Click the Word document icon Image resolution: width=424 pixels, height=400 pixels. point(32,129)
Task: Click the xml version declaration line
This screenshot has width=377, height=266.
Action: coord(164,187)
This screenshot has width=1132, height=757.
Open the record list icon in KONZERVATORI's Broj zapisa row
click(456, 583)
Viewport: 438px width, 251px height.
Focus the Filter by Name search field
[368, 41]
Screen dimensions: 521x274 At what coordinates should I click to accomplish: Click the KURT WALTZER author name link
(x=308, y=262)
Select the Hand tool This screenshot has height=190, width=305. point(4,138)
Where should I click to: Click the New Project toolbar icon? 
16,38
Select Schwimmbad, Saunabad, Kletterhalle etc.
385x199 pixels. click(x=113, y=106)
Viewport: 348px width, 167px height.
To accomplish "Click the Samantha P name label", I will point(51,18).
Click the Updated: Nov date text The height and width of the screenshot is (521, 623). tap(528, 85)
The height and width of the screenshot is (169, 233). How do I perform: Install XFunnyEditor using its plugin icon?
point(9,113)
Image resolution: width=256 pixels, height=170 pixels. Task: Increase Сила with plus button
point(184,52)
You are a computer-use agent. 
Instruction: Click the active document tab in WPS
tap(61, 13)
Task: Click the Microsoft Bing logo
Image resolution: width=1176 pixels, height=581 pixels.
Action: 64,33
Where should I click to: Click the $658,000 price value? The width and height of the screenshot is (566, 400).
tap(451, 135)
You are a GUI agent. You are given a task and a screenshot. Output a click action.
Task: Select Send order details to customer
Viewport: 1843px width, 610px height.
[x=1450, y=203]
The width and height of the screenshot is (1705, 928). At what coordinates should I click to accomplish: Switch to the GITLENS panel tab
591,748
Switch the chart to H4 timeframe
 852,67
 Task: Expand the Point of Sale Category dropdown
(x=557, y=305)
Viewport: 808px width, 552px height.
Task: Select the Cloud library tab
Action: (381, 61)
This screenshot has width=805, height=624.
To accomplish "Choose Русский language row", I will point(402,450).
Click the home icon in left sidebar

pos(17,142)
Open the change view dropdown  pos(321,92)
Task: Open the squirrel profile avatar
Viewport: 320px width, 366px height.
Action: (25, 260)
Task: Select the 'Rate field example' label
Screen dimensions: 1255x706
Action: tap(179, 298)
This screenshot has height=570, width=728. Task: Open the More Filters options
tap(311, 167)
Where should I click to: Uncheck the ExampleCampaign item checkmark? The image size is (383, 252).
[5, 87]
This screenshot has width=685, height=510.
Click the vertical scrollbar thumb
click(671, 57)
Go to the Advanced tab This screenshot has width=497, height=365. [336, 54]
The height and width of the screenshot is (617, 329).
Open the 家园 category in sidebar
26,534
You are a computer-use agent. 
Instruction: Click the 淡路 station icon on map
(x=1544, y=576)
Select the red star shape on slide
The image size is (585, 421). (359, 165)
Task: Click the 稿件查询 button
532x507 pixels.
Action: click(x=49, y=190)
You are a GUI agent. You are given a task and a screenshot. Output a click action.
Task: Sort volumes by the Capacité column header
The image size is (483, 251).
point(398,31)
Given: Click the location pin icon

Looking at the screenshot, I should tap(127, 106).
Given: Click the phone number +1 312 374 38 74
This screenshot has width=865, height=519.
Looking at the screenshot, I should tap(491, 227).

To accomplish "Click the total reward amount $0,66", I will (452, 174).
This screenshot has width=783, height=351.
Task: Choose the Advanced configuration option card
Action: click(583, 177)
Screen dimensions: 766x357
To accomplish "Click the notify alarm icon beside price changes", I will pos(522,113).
==*==
§ **Problem requirements**
Copying word for word, give each line of the data above from the first one through the line containing "Viewport: 348px width, 167px height.", and nothing else.

§ **Solution to the exercise**
Click the Word document icon Image resolution: width=424 pixels, height=400 pixels. point(32,129)
Task: Click the xml version declaration line
This screenshot has width=377, height=266.
Action: coord(164,187)
This screenshot has width=1132, height=757.
Open the record list icon in KONZERVATORI's Broj zapisa row
click(456, 583)
Viewport: 438px width, 251px height.
Focus the Filter by Name search field
[368, 41]
Screen dimensions: 521x274 At what coordinates should I click to accomplish: Click the KURT WALTZER author name link
(x=308, y=262)
Select the Hand tool This screenshot has height=190, width=305. point(4,138)
Where should I click to: Click the New Project toolbar icon? 
16,38
Select Schwimmbad, Saunabad, Kletterhalle etc.
385x199 pixels. click(x=113, y=106)
Viewport: 348px width, 167px height.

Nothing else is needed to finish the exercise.